「父もイチゴとメロンを素材になにか相性がいいものを作りたかったみたいで、九州でカステラを見たりしてたんですよね。それである時、お茶菓子で食べたバウムクーヘンがおいしくて、どうやって作るのかなと調べているうちに、これだ! と思ったんですよ」

ここで、安易にバウムクーヘンを作れる職人をスカウトしたり、メロン、イチゴを使ったバウムクーヘンを作り始めたりしないのが、深作さん。
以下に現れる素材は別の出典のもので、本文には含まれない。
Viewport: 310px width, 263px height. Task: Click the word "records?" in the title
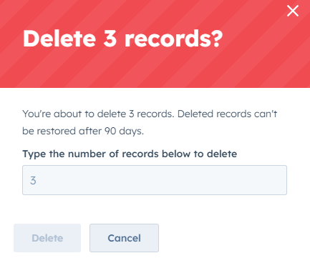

まずは全国のバウムクーヘン100種類以上を買い集め、軸となる味を決めた。それから半年間、農作業はスタッフに任せて、朝から晩までひとりでバウムクーヘンを焼き続けた。それは、「プレーンがおいしくないと、なにバウムを作ってもおいしくない。土台がしっかりしていないと意味がない」という想いがあったからだ。土台、そう「土」である。

快進撃が始まる

プレーンのバウムクーヘンをいかにおいしくするかを探究するなかで、素材にもこだわった。鶏卵の生産日本一の茨城産で、ボリスブラウンという赤卵を一度に200個使うことにしたのだ。

ちなみに、大手の菓子メーカーがバウムクーヘンを作る際には、卵を割って使う部分だけ冷凍された「液卵」を業者から仕入れる。それを使ってみたところ、赤卵と比べて明らかに膨らみが悪かったため、即不採用になった。

赤卵を200個、ひとつひとつ割るのはコストも手間もかかるが、思い出してほしい。お金をかけて土壌分析を怠らず、「パズルよりも難しい」土づくりをしているから、いい作物ができる。深作さんにとって、プレーンのバウムクーヘンを究めるための投資は、土づくりと同じことだ。

満を持して、2010年にバウムクーヘンの専門店「ファームクーヘン フカサク」をオープン。2年目以降、深作さんが開発したレシピをもとに、イチゴやメロンを使ったバウムクーヘンの提供を始めた。

筆者撮影
バウムクーヘンの専門店「ファームクーヘン フカサク」。

その年から、快進撃が始まる。国際品評会「モンドセレクション」、国際高品質味覚審査会、世界で最も古い歴史を持つドイツ農業協会国際食品品質品評会で金賞を受賞。「食品のミシュランガイド」とも称される国際味覚審査機構では、2年連続で二つ星を獲得した。

筆者撮影
深作さんのバウムクーヘンは国際的な品評会で金賞を受賞した。

6900円のメロンバウムは3、4カ月待ちに

そして2017年、日本一の規模を誇る全国菓子大博覧会で最高賞の名誉総裁賞に輝く。

受賞したのは、メロンバウムプレミアム。これはメロンチョコ、メロンパイ生地、バウムクーヘン、メロン羊羹を使ったもので、メロン果汁1キロが含まれるという深作農園のシンボル的な商品だ。